【モスクワ=五十嵐弘一】AP通信は15日、反政府暴動が起きたウズベキスタン東部アンジジャンの医師の話として、州庁舎を占拠した武装集団をウズベク軍部隊が鎮圧する際に死亡した市民約500人の遺体が、市内の学校に収容されていると報じた。
インターファクス通信によると、アンジジャンは軍・治安部隊が制圧、厳戒体制を敷いている。今後の焦点は、カリモフ政権が反政府蜂起(ほうき)の火種を局限させ、他地域への波及を封じ込められるかどうかに移った。
AP通信は、武装した集団が15日、東部テフェクトシュでウズベク治安部隊と交戦、兵士数人を殺害し、キルギス側へ越境したと報道。また、インターファクス通信は同日、人権団体の情報として、アンジジャンと同じフェルガナ盆地の別の市で反政府集会開催の動きがあったと伝えた。
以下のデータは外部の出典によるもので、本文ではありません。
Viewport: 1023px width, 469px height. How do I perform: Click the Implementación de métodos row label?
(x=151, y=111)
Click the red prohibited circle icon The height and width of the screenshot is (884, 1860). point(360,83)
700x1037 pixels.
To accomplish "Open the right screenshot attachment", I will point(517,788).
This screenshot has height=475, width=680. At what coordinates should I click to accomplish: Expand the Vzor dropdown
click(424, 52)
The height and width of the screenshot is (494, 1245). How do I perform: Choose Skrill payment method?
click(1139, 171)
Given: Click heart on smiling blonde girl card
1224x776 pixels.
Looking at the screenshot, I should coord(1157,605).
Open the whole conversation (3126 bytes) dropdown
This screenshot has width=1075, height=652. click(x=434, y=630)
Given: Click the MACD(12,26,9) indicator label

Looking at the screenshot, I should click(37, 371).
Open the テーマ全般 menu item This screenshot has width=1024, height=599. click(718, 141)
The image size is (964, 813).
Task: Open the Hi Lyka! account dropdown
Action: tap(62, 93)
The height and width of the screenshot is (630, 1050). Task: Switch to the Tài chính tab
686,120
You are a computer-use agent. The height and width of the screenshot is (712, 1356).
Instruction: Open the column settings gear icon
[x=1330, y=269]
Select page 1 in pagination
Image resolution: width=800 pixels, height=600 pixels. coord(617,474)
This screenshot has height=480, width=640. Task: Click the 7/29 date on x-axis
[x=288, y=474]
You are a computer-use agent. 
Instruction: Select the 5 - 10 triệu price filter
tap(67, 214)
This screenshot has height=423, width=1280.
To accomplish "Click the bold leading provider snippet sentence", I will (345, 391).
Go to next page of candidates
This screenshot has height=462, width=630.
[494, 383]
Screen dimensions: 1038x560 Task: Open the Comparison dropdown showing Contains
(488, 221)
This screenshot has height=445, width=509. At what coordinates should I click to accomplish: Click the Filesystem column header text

タス通信によると、キルギスとの国境に位置し、暴動が発生したと伝えられたカラスウでは14日夜、ウズベク軍部隊が町を包囲したことから、町の中心部で住民集会に参加していた3000〜5000人の人々は解散した。
ただ、カラスウの国境検問所付近には15日も、キルギス側への越境を求める約4000人前後が残ったと伝えられる。14日までに約600人が越境したキルギス側のスザクには15日、国連難民高等弁務官事務所(UNHCR)など国際機関の担当官が入った。
一方、ロシアのラブロフ外相は訪問先のウィーンで14日、タス通信に対し、ロシアの得ている情報として、アンジジャンでの武装集団に、アフガニスタンのイスラム原理主義勢力タリバンが参加していたと述べた。